Pero si la pasión amorosa suele implicar estados de exaltación y sufrimiento, ¿por qué nos entregamos a su dominio y consideramos que no hay vida digna si no se ha amado borrascosamente? Existe un concepto psicoanalítico que en cierta medida podría explicar las cosas: el «goce sufriente», ese placer enfermizo que derivamos de repetir una experiencia dolorosa porque de ese modo nos reafirma y da razón de ser.
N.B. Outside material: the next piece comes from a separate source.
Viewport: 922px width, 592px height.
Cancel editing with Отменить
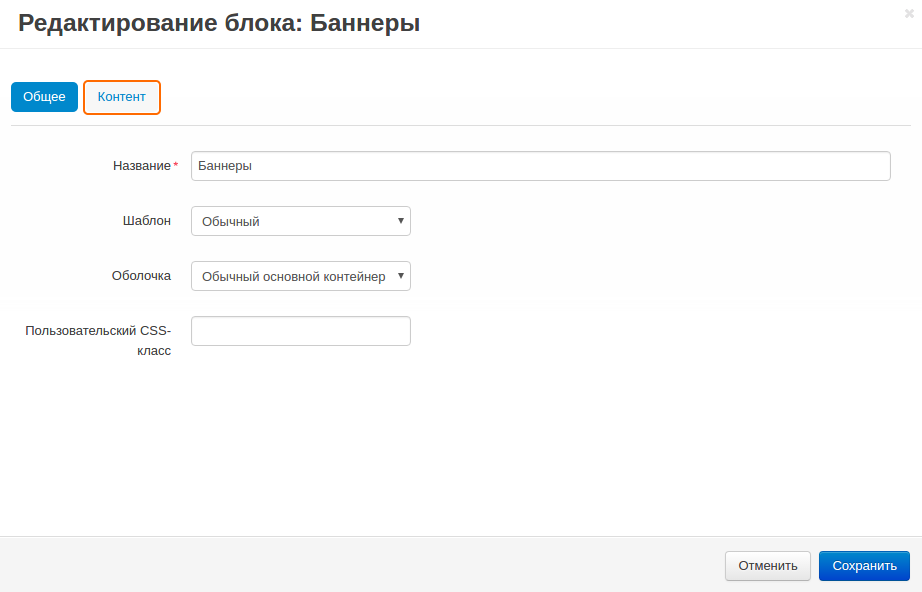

En el espléndido ensayo «La prisión del amor» del escritor mexicano Hernán Lara Zavala (publicado por Taurus en el volumen del mismo título), su autor señala que las mejores novelas del siglo XX enfatizan el «carácter perverso» de las historias de amor. Novelas como Santuario de Faulkner, El coleccionista de Fowles, Lolita de Nabokov, desarrollan protagonistas «que, para poseer por entero al objeto amado, se ven en la necesidad de recurrir a la fuerza para retenerlo, aunque sea de manera ilusoria». Es así como la metáfora de «la prisión del amor» encarna de una manera literal y extrema, aunque muy pronto nos veamos enfrentados con la paradoja: ¿quién es el verdadero preso: la víctima amada o el victimario-amante-secuestrador?
No es gratuito que Lara Zavala culmine su ensayo con la novela de Pauline Réage, Historia de O, relato de la esclavitud sexual de una mujer como una ofrenda total al ser amado, en la que la prisionera se erige a través de la sumisión en soberana de su destino: «Guárdame en esta jaula y aliméntame poco … Todo lo que me acerca a la enfermedad y al límite con la muerte me hace más fiel a ti».
Esclavitud liberadora que parece hacer suyas las palabras del poeta sirio Adonis: «El pájaro está de paso / La jaula no tiene fin». Una reflexión que la protagonista de 50 sombras de Grey hubiera podido considerar de no estar tan aprisionada en un erotismo anodino y convencional.